Officer: You threatenin' me, Bulger?
Whitey: The last thing I would do if I was planning to harm you was was to warn you in advance, you dumb fuck.
Officer: You better watch yourself, Bulger.
Whitey: You better fuck yourself, Flynn.
Officer: Fuck you, you project rat.
[looks at Tommy]
Officer: And fuck you, you rummy.

Whitey: [after watching Martorano dip his dirty fingers in a bowl] Hey, you know something?
John: What?
Whitey: For 15 straight minutes, I been watching you putting your big fat fuckin' fingers into your disgusting mouth, which is filled with God knows what kind of fuckin' bacteria, and then you take the same big fat fuckin' filthy fingers and you stuff 'em back into the bowl that is there for public consumption. Now what the fuck are you thinkin',John?
John: Well, I wasn't thinking, Jimmy. I'm sorry.
Whitey: Just don't do it again.

Whitey: Take your shot, but make it your best. 'Cause I get up, I eat ya.

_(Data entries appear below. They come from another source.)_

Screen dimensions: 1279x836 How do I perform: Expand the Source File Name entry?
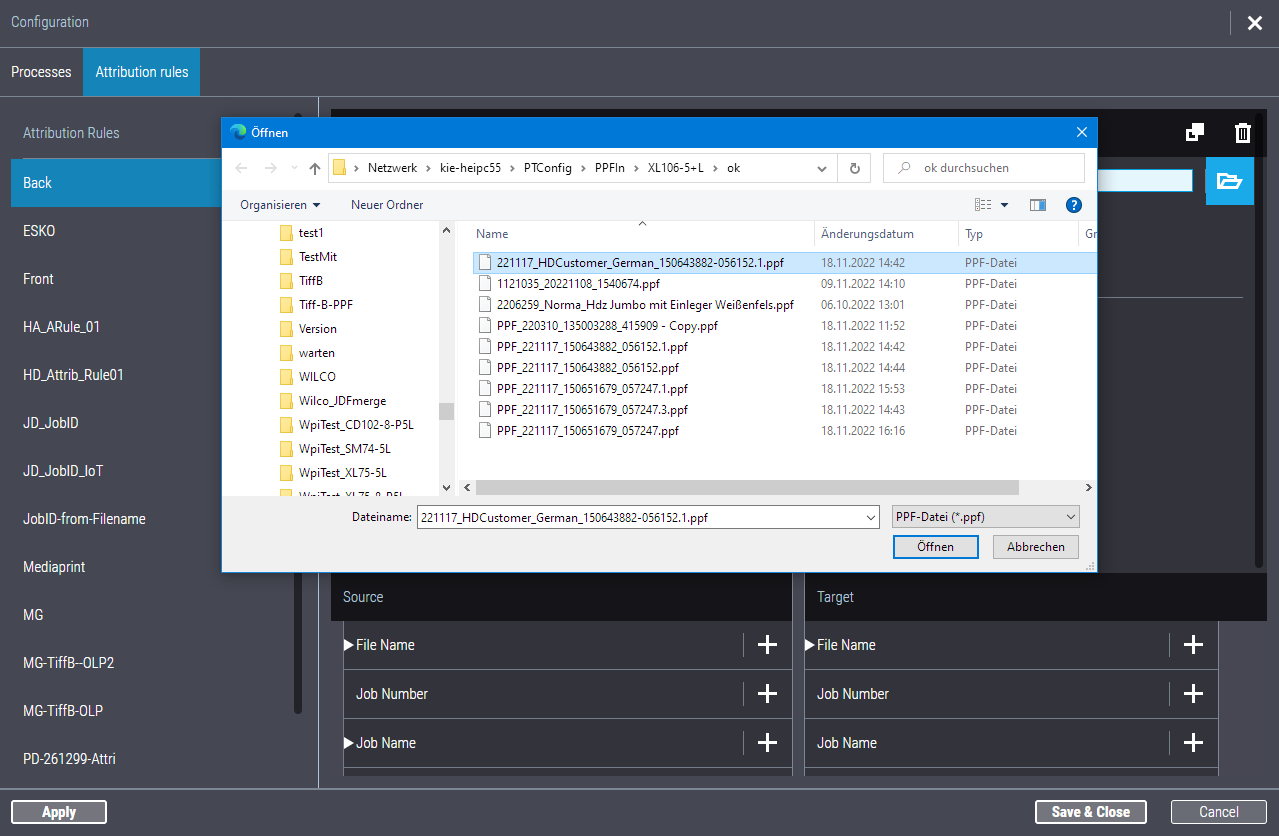tap(349, 645)
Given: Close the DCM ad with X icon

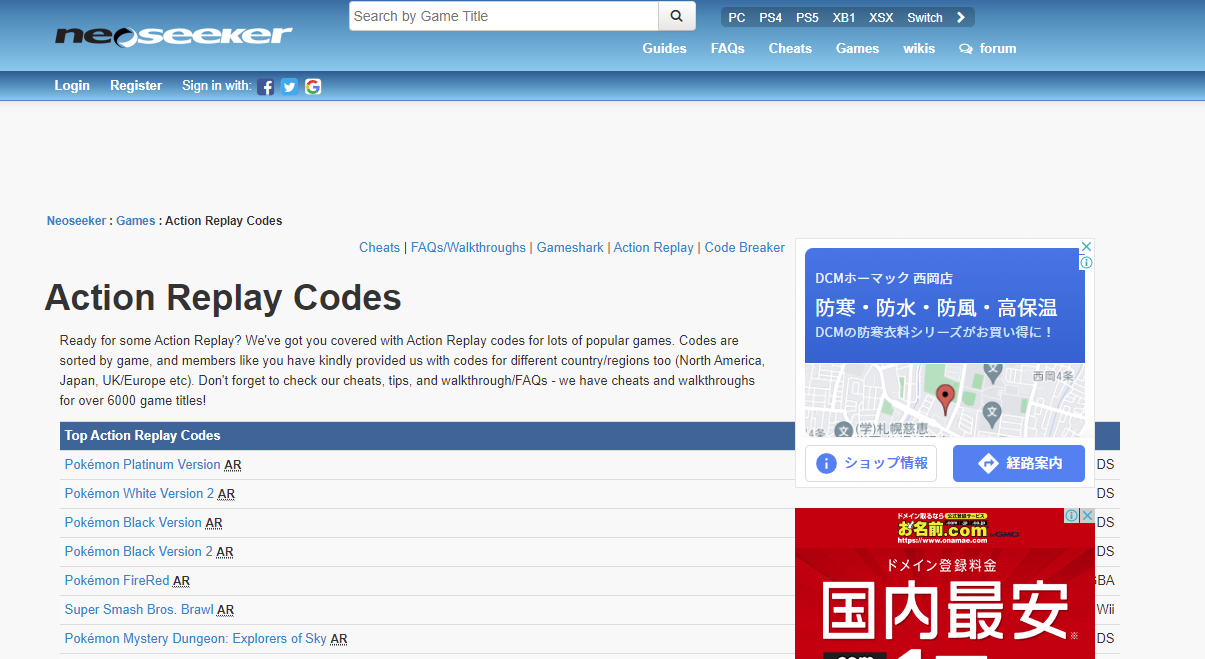Looking at the screenshot, I should [1086, 247].
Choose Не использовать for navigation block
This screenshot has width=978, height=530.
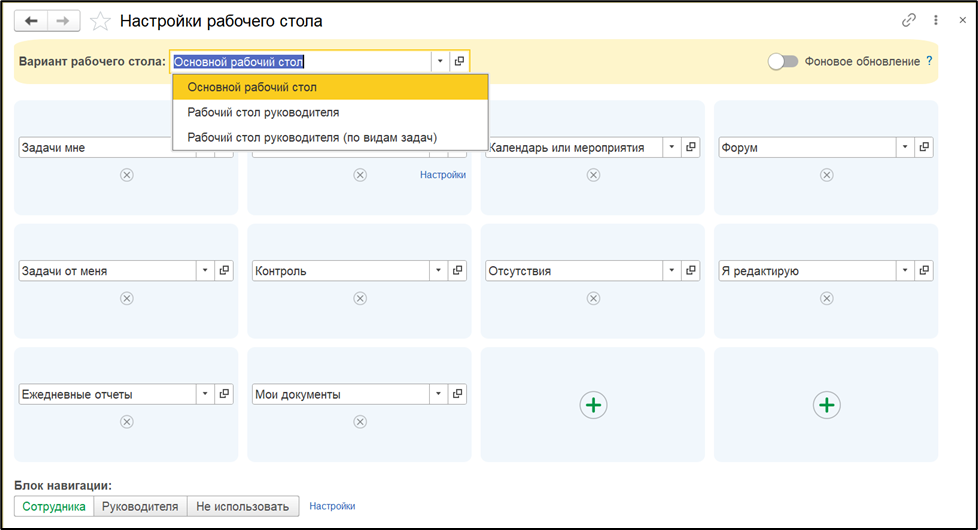(x=243, y=506)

Whitey: ...I need you to listen very carefully to what I am saying because there are lessons throughout your whole life. And you gotta learn from these things, right? Here's the deal. You did not get in trouble because you punched this sneaky brat in the face, not at all. You got in trouble because you punched this sneaky little brat in the face in front of other people.
Lindsey: [Lindsey sighs] Jimmy, I really don't think that that's the right thing to be teaching your kid.
Whitey: No, that's absolutely what I should be tellin' him, babe. So the lesson you gotta learn is this, it's not what you do, it's when and where you do it. And who you do it to or with. Huh? You follow?
Douglas: Yes, I follow. Punch people when no one's looking.
Whitey: That's exactly right.
Lindsey: [Chuckles]
Whitey: If nobody sees it, it didn't happen.

John: I told him everything! The IRA, Cahill, the whole bit! I know I shouldn't have, Jimmy, but I had no choice!
Whitey: Fuck you. You always have a choice. You just happened to make the wrong fucking one.

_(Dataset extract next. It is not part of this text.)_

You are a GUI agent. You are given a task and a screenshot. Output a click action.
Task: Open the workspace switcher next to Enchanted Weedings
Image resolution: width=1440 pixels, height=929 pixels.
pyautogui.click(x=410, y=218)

Whitey: [after a man gets shot in the head] Lots of good your vest did you today, you fuckin' prick.

Lindsey: [crying] I'll pull the plug myself, I will.
Whitey: [looks up] What did you say?
[tears form in his eyes]
Whitey: What the fuck did you just say? My boy? You pull the plug on my boy?
Lindsey: I can't have him like this, Jimmy.
Whitey: How could you be so cold?
Lindsey: Don't say that to me.
Whitey: How could you be so cold?
Lindsey: Don't you dare fucking say that to me.
Whitey: I could never, never. You're pathetic.
Lindsey: You of all people in the fucking world cannot say that to me.
Whitey: Who the fuck are you?

Whitey: Morris... me and you gotta have a sit dowm about something... what the fuck did you marinate this steak in 'cause it's outta this world! You're killin' me with this.
John: Ah, ah, ah... that's a family secret!
Whitey: [Jokingly] I gotta knife here. Ah, c'mon, you can do it. What's the secret family recipe? C'mon, what's the secret?
John: It's ground garlic and a little bit of soy.
Whitey: That's it?
John: Yup.
Whitey: I thought you said it was a family secret.
John: It's a recipe.
Whitey: No... no. You said this was a family secret and you gave it to me *boom* just like fuckin' that. You spill the secret family recipe today, maybe you fuckin' spill a lil' somethin' about me tomorrow. Am I right in assuming that?
John: [Looking to Connolly] I...
Whitey: Don't look to John... he can't fuckin help you.
John: I was just sayin...
Whitey: Oh you were just sayin'? Just sayin' get people sent to Allenwood. Just sayin' got me a nine year stretch in Levinworth and Alcatraz, do you understand? So... just sayin' can get you buried real fuckin' quick.
[laughs Maniacally]
Whitey: Look at his fuckin' face! Hey! I'm just fuckin' with you. It's a fuckin' recipe! Couldn't give a shit! Tastes great, I'm fuckin' with you.
John: [laughing nervously] Yeah, well... you got me too. I'd like make a toast...
[raises his glass]
John: ... to success.
John: To sucess...
Whitey: [Clinging his cup against theirs] Just gettin' started.

Whitey: You need to control. Because you know the game surprises you. And you bite your ass not know when, you know?